TASK INSTRUCTIONS
Every entry must come back exactly as it was written.

*** Opening of INPUT FOR THIS TASK ***

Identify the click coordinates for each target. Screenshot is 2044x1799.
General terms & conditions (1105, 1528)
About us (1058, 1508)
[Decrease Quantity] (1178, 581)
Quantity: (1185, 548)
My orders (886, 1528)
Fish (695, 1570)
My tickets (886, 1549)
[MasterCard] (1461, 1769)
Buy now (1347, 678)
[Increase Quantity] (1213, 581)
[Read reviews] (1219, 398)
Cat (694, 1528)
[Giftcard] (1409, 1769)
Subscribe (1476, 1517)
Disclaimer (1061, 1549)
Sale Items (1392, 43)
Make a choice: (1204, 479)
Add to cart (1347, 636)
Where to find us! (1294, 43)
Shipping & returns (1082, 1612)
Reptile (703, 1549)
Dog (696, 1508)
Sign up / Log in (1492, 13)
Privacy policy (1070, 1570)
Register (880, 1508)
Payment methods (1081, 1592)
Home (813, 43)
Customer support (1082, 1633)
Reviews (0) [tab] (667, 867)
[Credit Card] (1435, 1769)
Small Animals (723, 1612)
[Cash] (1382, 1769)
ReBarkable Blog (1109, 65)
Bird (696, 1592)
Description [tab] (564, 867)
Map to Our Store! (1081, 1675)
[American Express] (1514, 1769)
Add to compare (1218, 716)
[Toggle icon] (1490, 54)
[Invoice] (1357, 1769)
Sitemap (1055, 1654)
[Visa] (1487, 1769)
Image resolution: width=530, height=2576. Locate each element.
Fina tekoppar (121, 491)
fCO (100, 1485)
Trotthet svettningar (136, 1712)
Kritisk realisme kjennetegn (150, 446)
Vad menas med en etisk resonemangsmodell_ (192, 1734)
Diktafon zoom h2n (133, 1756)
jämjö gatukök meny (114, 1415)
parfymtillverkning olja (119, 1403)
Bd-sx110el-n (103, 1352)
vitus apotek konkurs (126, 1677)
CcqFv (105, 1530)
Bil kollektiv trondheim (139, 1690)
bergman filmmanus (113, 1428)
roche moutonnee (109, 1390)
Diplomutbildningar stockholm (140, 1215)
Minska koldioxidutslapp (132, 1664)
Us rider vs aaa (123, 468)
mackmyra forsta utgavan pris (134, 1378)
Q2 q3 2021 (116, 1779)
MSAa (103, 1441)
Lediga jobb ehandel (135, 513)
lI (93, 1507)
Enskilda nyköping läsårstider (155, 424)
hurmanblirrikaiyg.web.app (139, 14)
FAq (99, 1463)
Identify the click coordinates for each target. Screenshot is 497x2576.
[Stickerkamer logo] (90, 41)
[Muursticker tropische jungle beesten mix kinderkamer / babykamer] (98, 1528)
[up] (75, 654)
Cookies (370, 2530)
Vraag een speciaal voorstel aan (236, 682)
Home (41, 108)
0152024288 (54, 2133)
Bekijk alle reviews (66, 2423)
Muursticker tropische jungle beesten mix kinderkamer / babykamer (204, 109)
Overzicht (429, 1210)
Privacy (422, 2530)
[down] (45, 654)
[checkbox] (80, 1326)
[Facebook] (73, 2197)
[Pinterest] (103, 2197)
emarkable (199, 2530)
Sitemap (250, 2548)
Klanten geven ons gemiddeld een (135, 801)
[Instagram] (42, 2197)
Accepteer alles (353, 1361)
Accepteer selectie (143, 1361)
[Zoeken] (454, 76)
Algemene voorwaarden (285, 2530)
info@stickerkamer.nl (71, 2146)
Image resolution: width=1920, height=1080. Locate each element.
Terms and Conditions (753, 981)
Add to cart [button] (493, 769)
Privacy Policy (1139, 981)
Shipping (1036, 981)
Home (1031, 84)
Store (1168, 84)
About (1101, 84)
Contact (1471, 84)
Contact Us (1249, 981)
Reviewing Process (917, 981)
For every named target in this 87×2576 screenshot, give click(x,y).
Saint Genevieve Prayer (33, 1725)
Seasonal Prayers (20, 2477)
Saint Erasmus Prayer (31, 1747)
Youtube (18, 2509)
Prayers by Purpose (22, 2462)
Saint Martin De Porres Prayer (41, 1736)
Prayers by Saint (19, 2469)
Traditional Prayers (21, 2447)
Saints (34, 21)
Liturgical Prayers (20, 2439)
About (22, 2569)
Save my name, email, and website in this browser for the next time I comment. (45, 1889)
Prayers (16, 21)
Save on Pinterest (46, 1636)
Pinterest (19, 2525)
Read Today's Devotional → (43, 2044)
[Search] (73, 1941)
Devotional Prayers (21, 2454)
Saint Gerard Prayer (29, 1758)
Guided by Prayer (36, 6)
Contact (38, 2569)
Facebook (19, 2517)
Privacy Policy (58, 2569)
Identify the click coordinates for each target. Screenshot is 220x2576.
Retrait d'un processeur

*** Close of INPUT FOR THIS TASK ***

SOLUTION FOR THIS EXERCISE
Identify the click coordinates for each target. Screenshot is 2044x1799.
General terms & conditions (1105, 1528)
About us (1058, 1508)
[Decrease Quantity] (1178, 581)
Quantity: (1185, 548)
My orders (886, 1528)
Fish (695, 1570)
My tickets (886, 1549)
[MasterCard] (1461, 1769)
Buy now (1347, 678)
[Increase Quantity] (1213, 581)
[Read reviews] (1219, 398)
Cat (694, 1528)
[Giftcard] (1409, 1769)
Subscribe (1476, 1517)
Disclaimer (1061, 1549)
Sale Items (1392, 43)
Make a choice: (1204, 479)
Add to cart (1347, 636)
Where to find us! (1294, 43)
Shipping & returns (1082, 1612)
Reptile (703, 1549)
Dog (696, 1508)
Sign up / Log in (1492, 13)
Privacy policy (1070, 1570)
Register (880, 1508)
Payment methods (1081, 1592)
Home (813, 43)
Customer support (1082, 1633)
Reviews (0) [tab] (667, 867)
[Credit Card] (1435, 1769)
Small Animals (723, 1612)
[Cash] (1382, 1769)
ReBarkable Blog (1109, 65)
Bird (696, 1592)
Description [tab] (564, 867)
Map to Our Store! (1081, 1675)
[American Express] (1514, 1769)
Add to compare (1218, 716)
[Toggle icon] (1490, 54)
[Invoice] (1357, 1769)
Sitemap (1055, 1654)
[Visa] (1487, 1769)
Image resolution: width=530, height=2576. Locate each element.
Fina tekoppar (121, 491)
fCO (100, 1485)
Trotthet svettningar (136, 1712)
Kritisk realisme kjennetegn (150, 446)
Vad menas med en etisk resonemangsmodell_ (192, 1734)
Diktafon zoom h2n (133, 1756)
jämjö gatukök meny (114, 1415)
parfymtillverkning olja (119, 1403)
Bd-sx110el-n (103, 1352)
vitus apotek konkurs (126, 1677)
CcqFv (105, 1530)
Bil kollektiv trondheim (139, 1690)
bergman filmmanus (113, 1428)
roche moutonnee (109, 1390)
Diplomutbildningar stockholm (140, 1215)
Minska koldioxidutslapp (132, 1664)
Us rider vs aaa (123, 468)
mackmyra forsta utgavan pris (134, 1378)
Q2 q3 2021 (116, 1779)
MSAa (103, 1441)
Lediga jobb ehandel (135, 513)
lI (93, 1507)
Enskilda nyköping läsårstider (155, 424)
hurmanblirrikaiyg.web.app (139, 14)
FAq (99, 1463)
Identify the click coordinates for each target. Screenshot is 497x2576.
[Stickerkamer logo] (90, 41)
[Muursticker tropische jungle beesten mix kinderkamer / babykamer] (98, 1528)
[up] (75, 654)
Cookies (370, 2530)
Vraag een speciaal voorstel aan (236, 682)
Home (41, 108)
0152024288 (54, 2133)
Bekijk alle reviews (66, 2423)
Muursticker tropische jungle beesten mix kinderkamer / babykamer (204, 109)
Overzicht (429, 1210)
Privacy (422, 2530)
[down] (45, 654)
[checkbox] (80, 1326)
[Facebook] (73, 2197)
[Pinterest] (103, 2197)
emarkable (199, 2530)
Sitemap (250, 2548)
Klanten geven ons gemiddeld een (135, 801)
[Instagram] (42, 2197)
Accepteer alles (353, 1361)
Accepteer selectie (143, 1361)
[Zoeken] (454, 76)
Algemene voorwaarden (285, 2530)
info@stickerkamer.nl (71, 2146)
Image resolution: width=1920, height=1080. Locate each element.
Terms and Conditions (753, 981)
Add to cart [button] (493, 769)
Privacy Policy (1139, 981)
Shipping (1036, 981)
Home (1031, 84)
Store (1168, 84)
About (1101, 84)
Contact (1471, 84)
Contact Us (1249, 981)
Reviewing Process (917, 981)
For every named target in this 87×2576 screenshot, give click(x,y).
Saint Genevieve Prayer (33, 1725)
Seasonal Prayers (20, 2477)
Saint Erasmus Prayer (31, 1747)
Youtube (18, 2509)
Prayers by Purpose (22, 2462)
Saint Martin De Porres Prayer (41, 1736)
Prayers by Saint (19, 2469)
Traditional Prayers (21, 2447)
Saints (34, 21)
Liturgical Prayers (20, 2439)
About (22, 2569)
Save my name, email, and website in this browser for the next time I comment. (45, 1889)
Prayers (16, 21)
Save on Pinterest (46, 1636)
Pinterest (19, 2525)
Read Today's Devotional → (43, 2044)
[Search] (73, 1941)
Devotional Prayers (21, 2454)
Saint Gerard Prayer (29, 1758)
Guided by Prayer (36, 6)
Contact (38, 2569)
Facebook (19, 2517)
Privacy Policy (58, 2569)
Identify the click coordinates for each target. Screenshot is 220x2576.
Retrait d'un processeur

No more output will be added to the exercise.